W Wigilię Bożego Narodzenia przy Franciszkańskiej w Krakowie tradycyjnie pojawiła się żywa szopka. Nieopodal - przed Bazyliką Ojców Franciszkanów - stanęło satelitarne studio RMF FM, skąd relacjonowaliśmy świąteczne zdarzenia rozgrywające się w XIII-wiecznej świątyni.
Oprócz żywej szopki, która tradycyjnie już stanęła przy Franciszkańskiej 4, w Bazylice Ojców Franciszkanów można obejrzeć także Szopkę krakowską autorstwa Rodziny Markowskich - największą w dziejach corocznych konkursów, która w przyszłym roku ma być wystawiana w paryskiej katedrze.
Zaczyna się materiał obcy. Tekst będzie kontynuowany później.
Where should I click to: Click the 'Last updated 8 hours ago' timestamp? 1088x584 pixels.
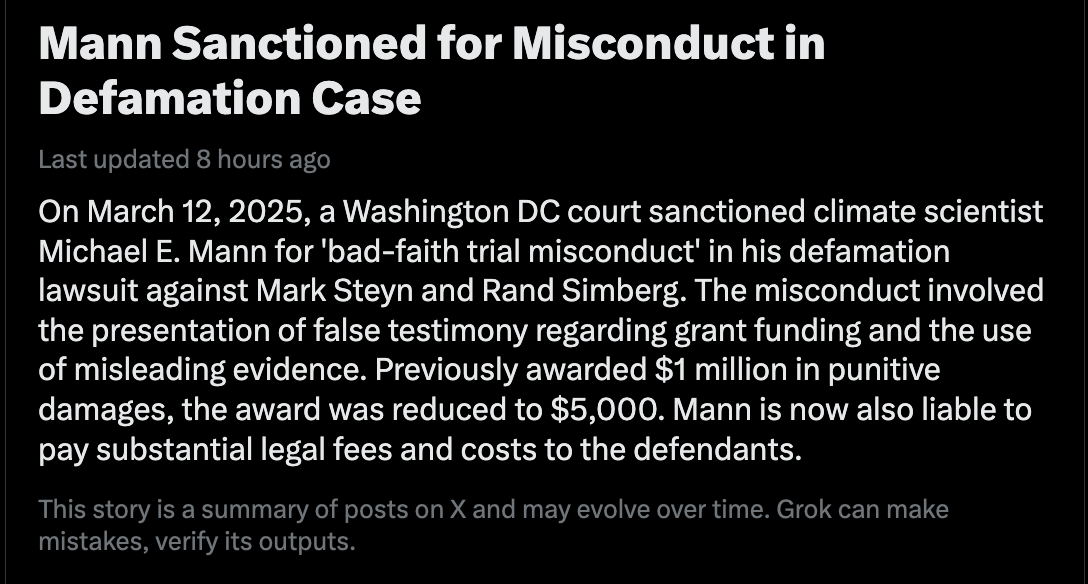pos(184,159)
Nasza szopka ma ponad 5 metrów wysokości, ale nie skłonność do gigantyzmu spowodowała, że jest tak wysoka. Chcieliśmy pomieścić w niej jak najwięcej szczegółów, jak najwięcej spraw związanych z naszym miastem. Szopka powstawała trzy lata, około 10 tysięcy godzin. Nie pracowaliśmy we dwóch, w miarę swoich możliwości pomagały jeszcze dzieci i synowa. Staraliśmy się nie pokrzywdzić żadnego z krakowskich kościołów. Element każdego z nich - a w obrębie Plant jest ich 21 - znajduje się w szopce. Ponadto Kraków jest miastem świętych. Wszystkich świętych pochowanych w Krakowie, a także Ojca Świętego, umieściliśmy w witrażach naszej szopki - opowiadali nam autorzy niezwykłej konstrukcji, Edward i Marek Markowscy.
Pierwszą żywą szopkę zorganizował św. Franciszek z Asyżu w Greccio w roku 1223. Osiem wieków później, w roku 1992, klerycy Wyższego Seminarium Duchownego Franciszkanów w Krakowie zwyczaj ten przeszczepili do Polski.
Zakonnikom, tak jak ich założycielowi, przyświeca jeden cel: chcą pokazać prostotę, ubóstwo i pokorę, które towarzyszyły przychodzącemu na świat Chrystusowi.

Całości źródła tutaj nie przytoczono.